▶ **Prompt**: Copy out the entries from the line with "The width and height of the screenshot is (750, 412)." up to and including the line with "(x=258, y=149)", leaving out the pictures.

▶ **Data for processing**:
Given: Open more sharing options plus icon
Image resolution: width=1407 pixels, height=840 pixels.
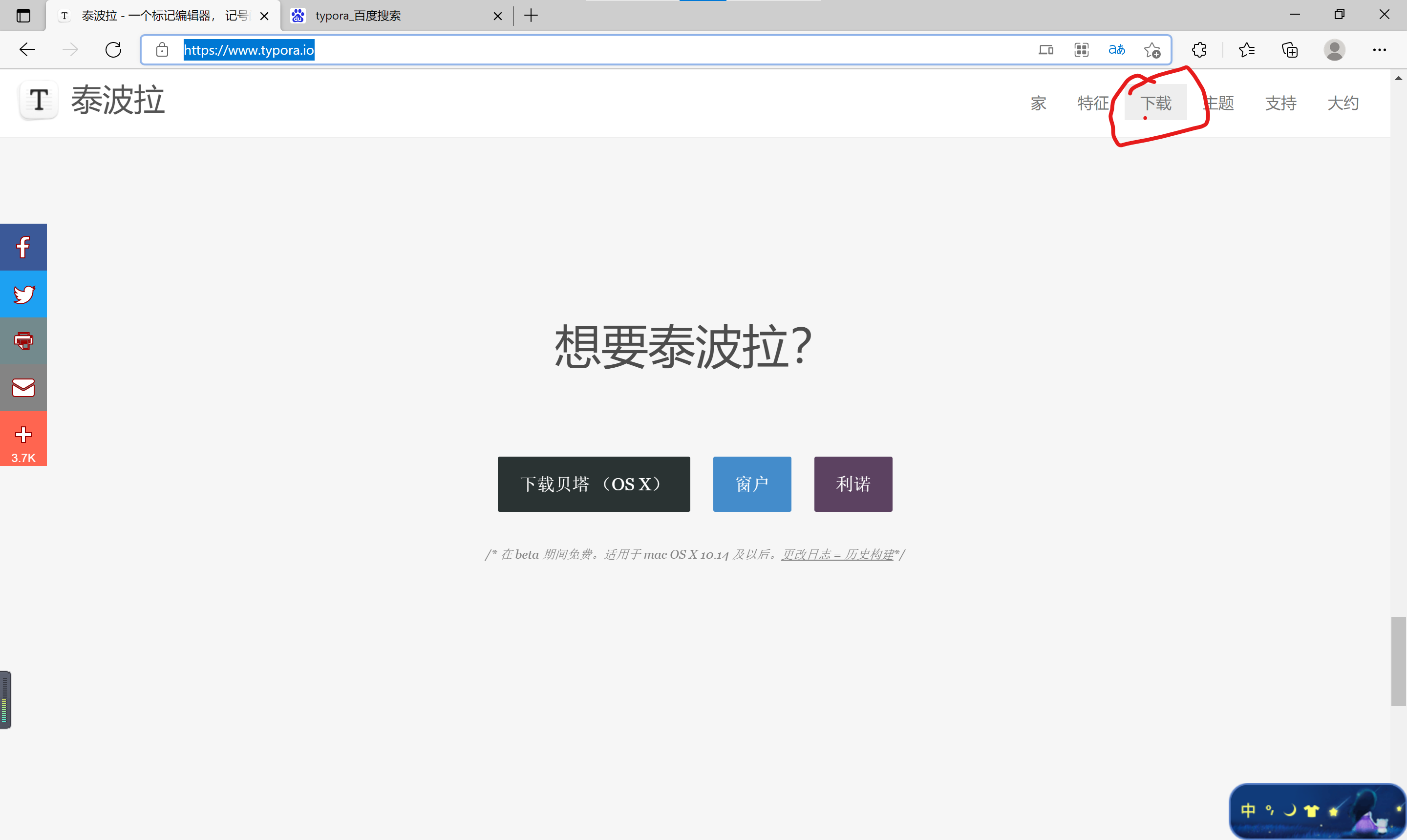Looking at the screenshot, I should click(23, 435).
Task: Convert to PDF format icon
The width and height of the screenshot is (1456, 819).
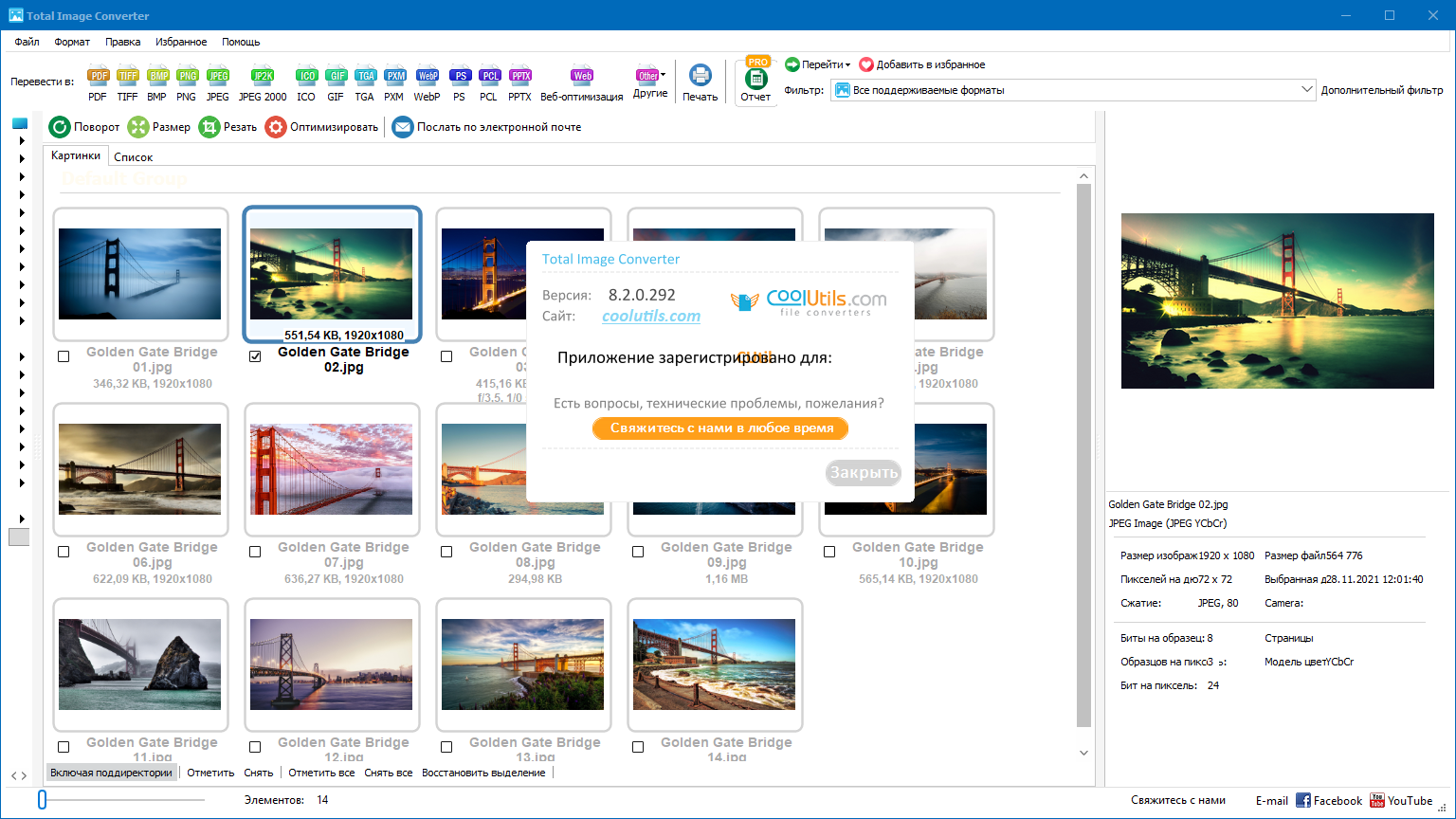Action: point(98,77)
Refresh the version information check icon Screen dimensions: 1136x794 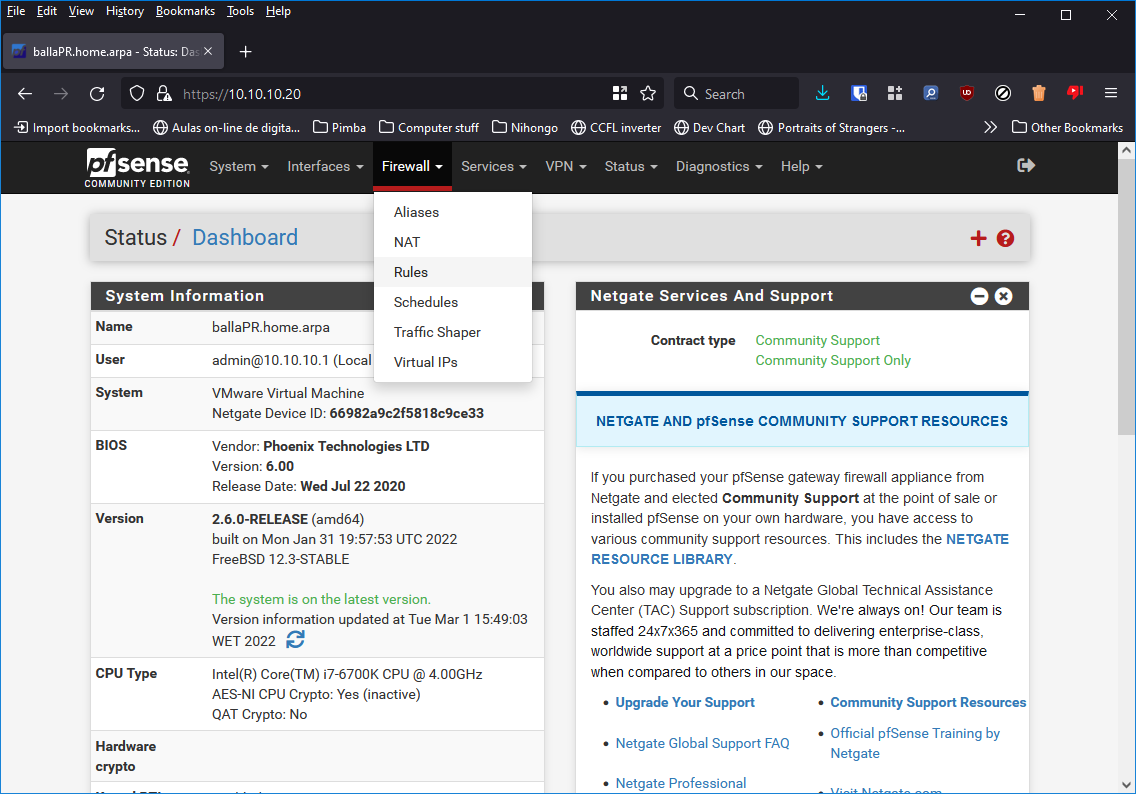pyautogui.click(x=296, y=640)
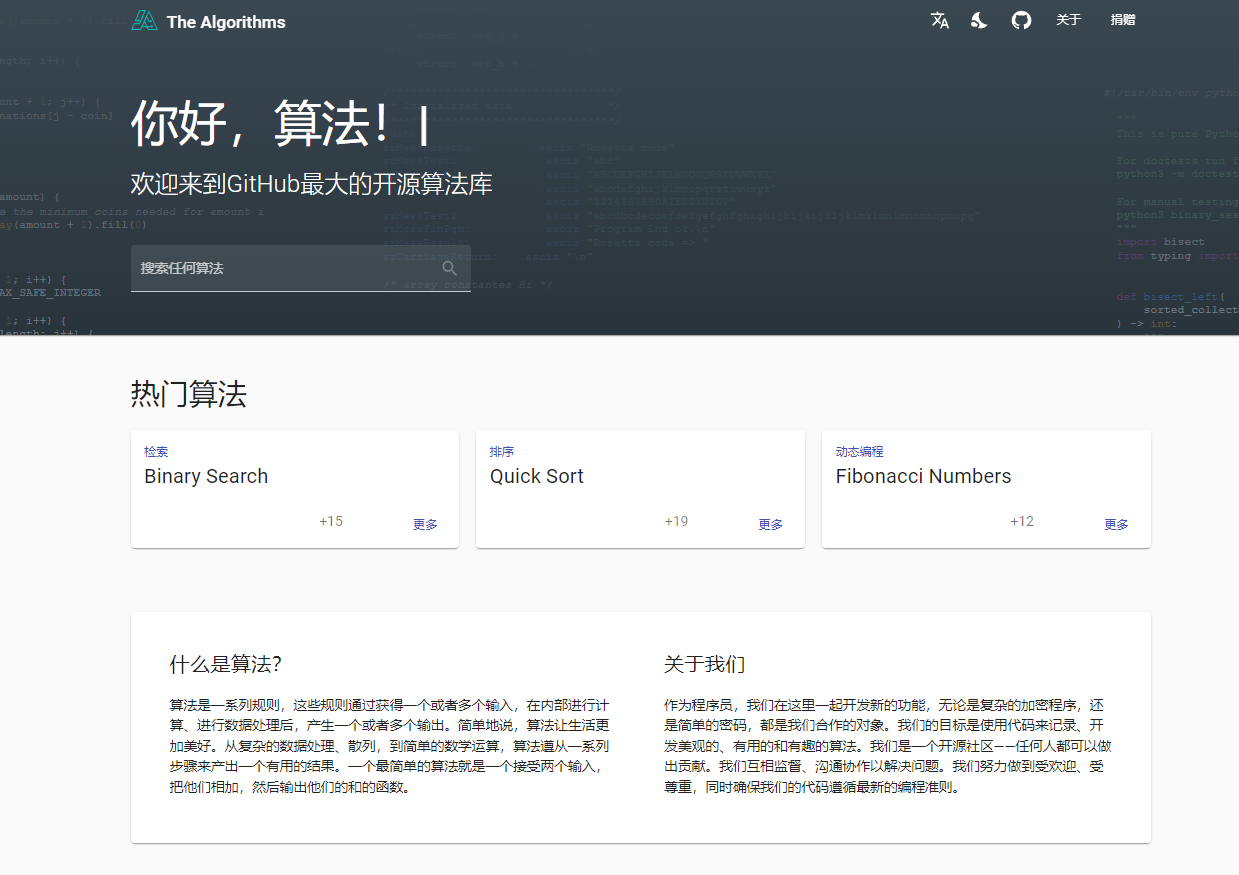Click 更多 on Quick Sort card
1239x875 pixels.
[x=770, y=524]
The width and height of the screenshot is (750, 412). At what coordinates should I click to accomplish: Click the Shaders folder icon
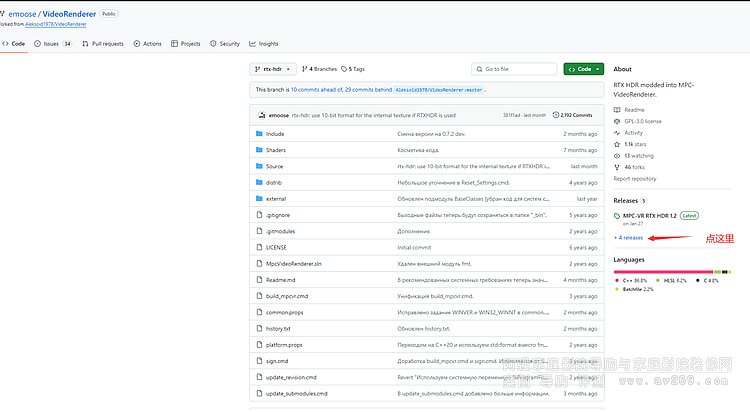(x=258, y=149)
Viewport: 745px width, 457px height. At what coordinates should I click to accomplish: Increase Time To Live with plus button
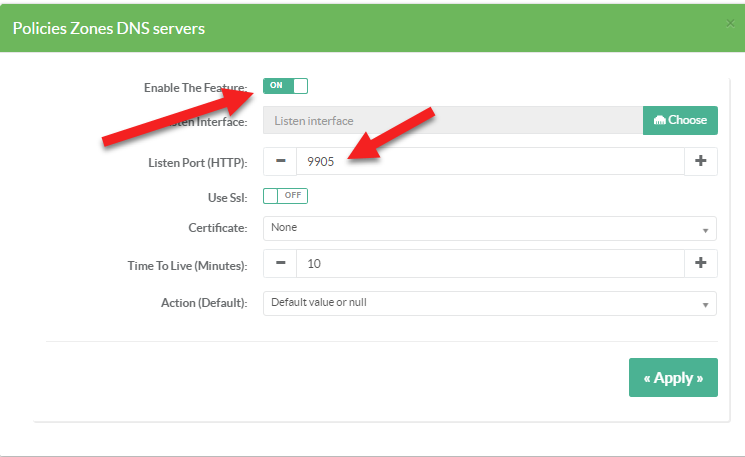[700, 263]
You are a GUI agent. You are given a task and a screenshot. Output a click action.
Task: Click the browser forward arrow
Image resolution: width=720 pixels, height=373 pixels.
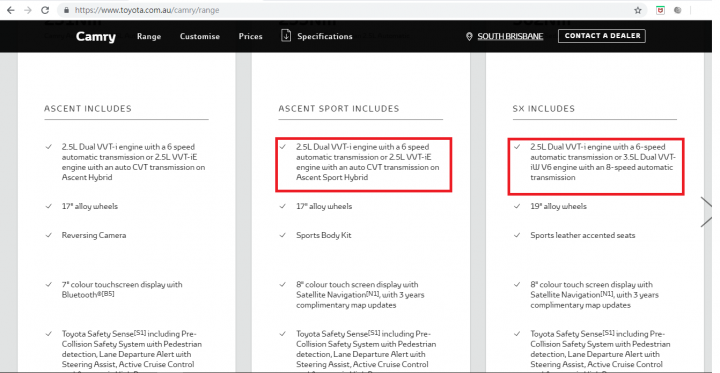[x=28, y=10]
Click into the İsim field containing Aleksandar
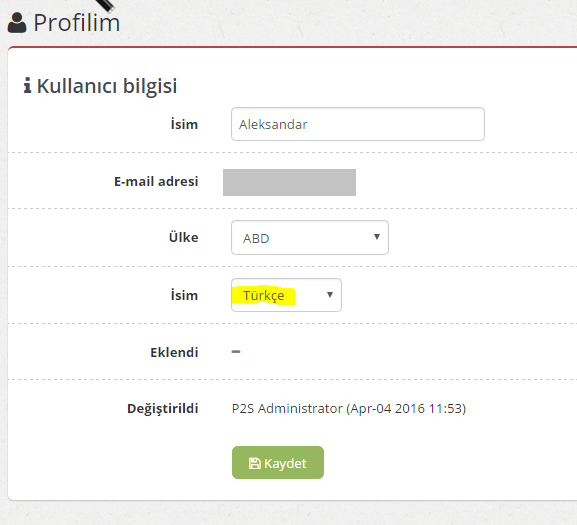Image resolution: width=577 pixels, height=525 pixels. pyautogui.click(x=358, y=124)
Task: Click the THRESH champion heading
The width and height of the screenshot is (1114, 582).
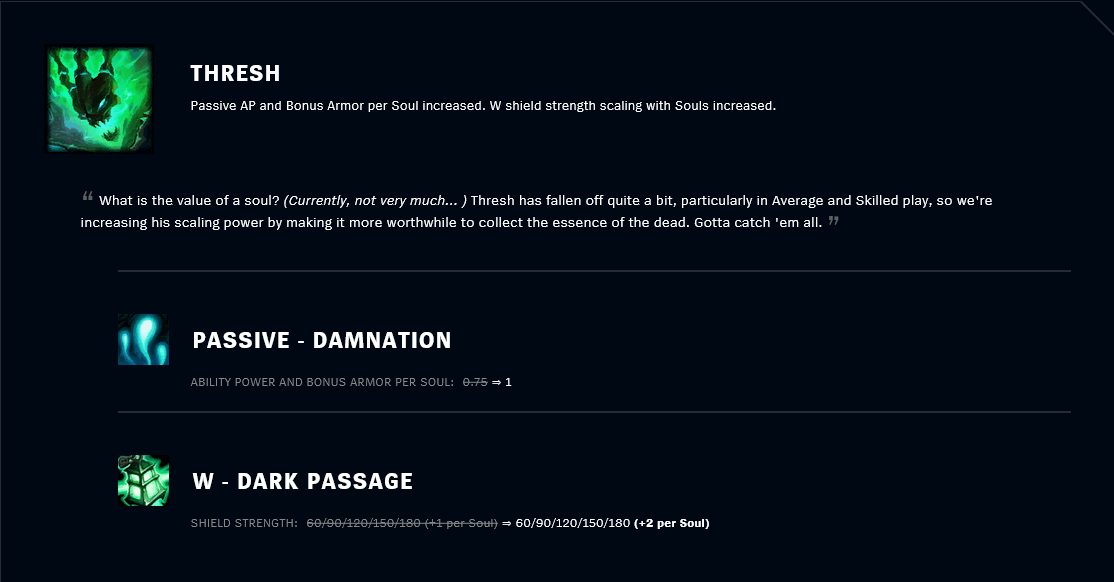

▶ **Response for this exercise**:
The width and height of the screenshot is (750, 412). At what coordinates should I click to accomplish: Click the Shaders folder icon
(x=258, y=149)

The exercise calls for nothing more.